The use of technology

  1. “If used attentively, digital technology can enhance the learning process and encourage children to be interactive. However, there are also the addictive, anti-social and anti-artistic aspects of digital devices. That’s why I believe that screen time should be limited in primary school.” In the COVID-19 pandemic, Kairos incorporated much more digital technology than previously, but concerted effort was taken to emphasise whole, multifacted child and the multifaceted human relationship between teacher and children (in class and one-to-one interactions via Zoom and phone).
  2. Even in online education, human interaction is vital because we still need teachers to help the children to understand the value and relevance of the information.
  3. Schools should stay up-to-date with technological improvements, as they can significantly affect the curriculum and teaching systems.

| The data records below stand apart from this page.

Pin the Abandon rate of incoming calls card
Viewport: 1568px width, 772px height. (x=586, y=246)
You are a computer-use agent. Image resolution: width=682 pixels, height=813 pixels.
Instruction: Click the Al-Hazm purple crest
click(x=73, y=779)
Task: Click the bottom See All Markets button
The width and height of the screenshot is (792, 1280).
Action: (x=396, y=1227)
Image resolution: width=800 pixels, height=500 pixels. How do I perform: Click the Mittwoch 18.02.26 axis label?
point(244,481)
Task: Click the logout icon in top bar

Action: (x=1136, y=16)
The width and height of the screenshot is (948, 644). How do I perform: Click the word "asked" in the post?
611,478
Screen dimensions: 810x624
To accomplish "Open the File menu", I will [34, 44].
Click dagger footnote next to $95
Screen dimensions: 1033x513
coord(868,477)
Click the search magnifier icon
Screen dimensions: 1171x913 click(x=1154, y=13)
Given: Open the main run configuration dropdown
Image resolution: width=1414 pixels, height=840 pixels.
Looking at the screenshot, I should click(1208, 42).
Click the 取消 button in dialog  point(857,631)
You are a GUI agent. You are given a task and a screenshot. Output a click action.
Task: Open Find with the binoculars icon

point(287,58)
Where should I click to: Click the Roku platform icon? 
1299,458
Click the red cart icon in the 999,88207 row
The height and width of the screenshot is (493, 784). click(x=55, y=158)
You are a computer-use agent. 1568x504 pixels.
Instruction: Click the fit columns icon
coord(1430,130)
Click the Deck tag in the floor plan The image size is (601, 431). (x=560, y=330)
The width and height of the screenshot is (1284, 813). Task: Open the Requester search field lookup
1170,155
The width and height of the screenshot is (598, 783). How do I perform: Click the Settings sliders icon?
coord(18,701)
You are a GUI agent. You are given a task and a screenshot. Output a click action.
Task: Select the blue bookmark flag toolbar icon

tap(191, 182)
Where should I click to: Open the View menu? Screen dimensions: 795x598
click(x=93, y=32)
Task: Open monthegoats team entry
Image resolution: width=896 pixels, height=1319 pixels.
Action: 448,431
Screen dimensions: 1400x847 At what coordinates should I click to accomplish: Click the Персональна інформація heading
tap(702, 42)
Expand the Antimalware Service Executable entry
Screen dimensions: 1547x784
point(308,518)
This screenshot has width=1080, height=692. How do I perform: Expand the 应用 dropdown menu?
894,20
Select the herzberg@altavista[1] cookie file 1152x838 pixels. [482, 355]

On the educational approach

  1. For Kairos, which offers an alternative approach to education, it prefers not to advertise itself as non-mainstream because it is important to cater to all children and all parents, regardless of their backgrounds and educational beliefs.
  2. Instead of segregating from mainstream schooling, primary schools should combine alternative methods with the classic exams and multiple-choice systems, both of which will be necessary as a life skill in their future academic lives (even in their immediate future in high school).

Budgeting

  1. It is important to arrange a large enough school property to accommodate the increasing number of children & parents interested in your programme. 
  2. “Starting a school in South Africa is extremely difficult. As a small primary school, your budget might be tight, and you might need to be more than merely a school. In time, you may need to expand yourself either into other services to teachers, to other schools, or to provide other services to the community.”